Sylvia Burns

Personal information
- Nationality: South African
- Born: 12 May 1955 (age 71) Cape Town, South Africa

Sport
- Sport: lawn bowls
- Club: Mowbray BC

Medal record
Representing South Africa
World Outdoor Championships
| Gold medal – first place | 2008 Christchurch | triples |
| Bronze medal – third place | 2016 Christchurch | triples |
Atlantic Bowls Championships
| Silver medal – second place | 2007 Ayr | fours |
| Silver medal – second place | 2009 Johannesburg | fours |
| Bronze medal – third place | 2015 Paphos | triples |
| Bronze medal – third place | 2015 Paphos | fours |

= Sylvia Burns =

South African international lawn bowler

Sylvia Burns is a South African international lawn bowler.

==Bowls career==
She won a gold medal in the Women's Triples at the 2008 World Outdoor Bowls Championship in Christchurch.

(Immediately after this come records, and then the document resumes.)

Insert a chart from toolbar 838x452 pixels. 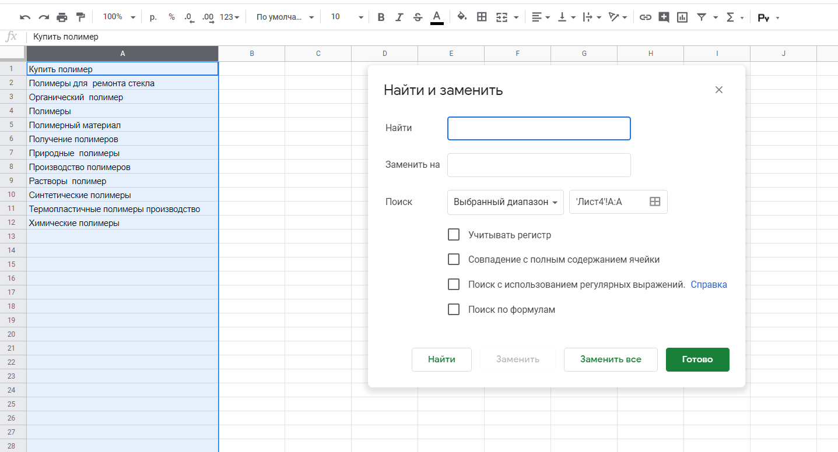click(682, 17)
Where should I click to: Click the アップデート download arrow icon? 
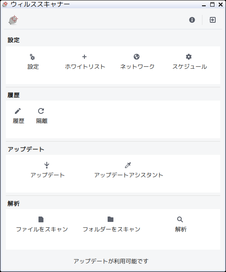tap(47, 165)
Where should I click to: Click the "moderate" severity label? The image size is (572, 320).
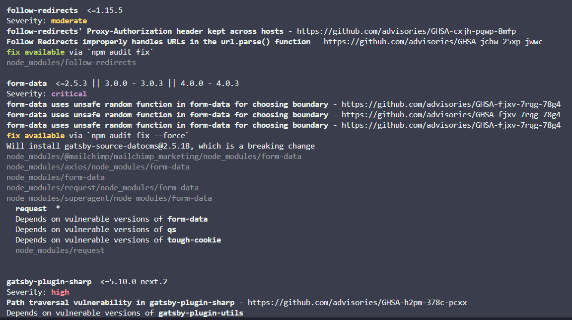pos(69,21)
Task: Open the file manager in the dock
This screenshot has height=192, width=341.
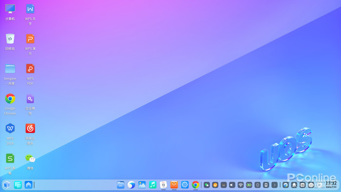Action: (120, 185)
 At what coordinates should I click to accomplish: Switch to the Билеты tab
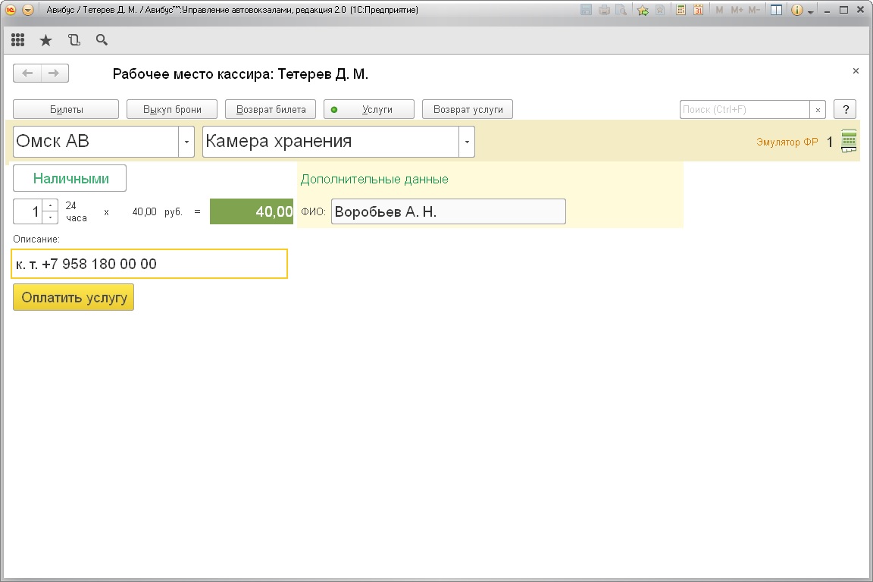coord(66,109)
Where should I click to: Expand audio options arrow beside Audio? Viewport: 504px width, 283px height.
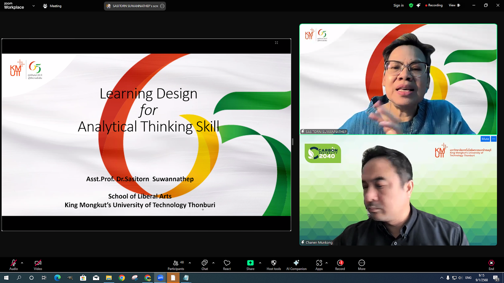click(22, 263)
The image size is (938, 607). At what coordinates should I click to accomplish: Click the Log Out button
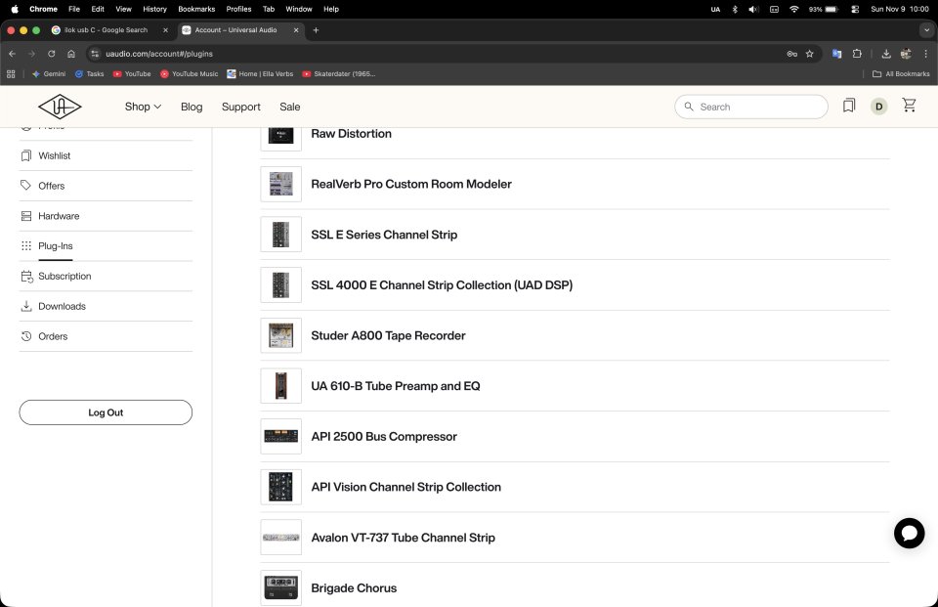pos(106,412)
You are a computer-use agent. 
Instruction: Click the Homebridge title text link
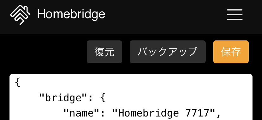point(71,14)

In 2007, she won the fours silver medal at the Atlantic Bowls Championships

In 2009 she won another fours silver medal at the Atlantic Bowls Championships and in 2015 she won the triples and fours bronze medals at the Atlantic Bowls Championships.

In 2016, she won a bronze medal with Susan Nel and Elma Davis in the triples at the 2016 World Outdoor Bowls Championship in Christchurch.

She won the 2017 pairs title at the National Championships bowling for the Edgemead Bowls Club.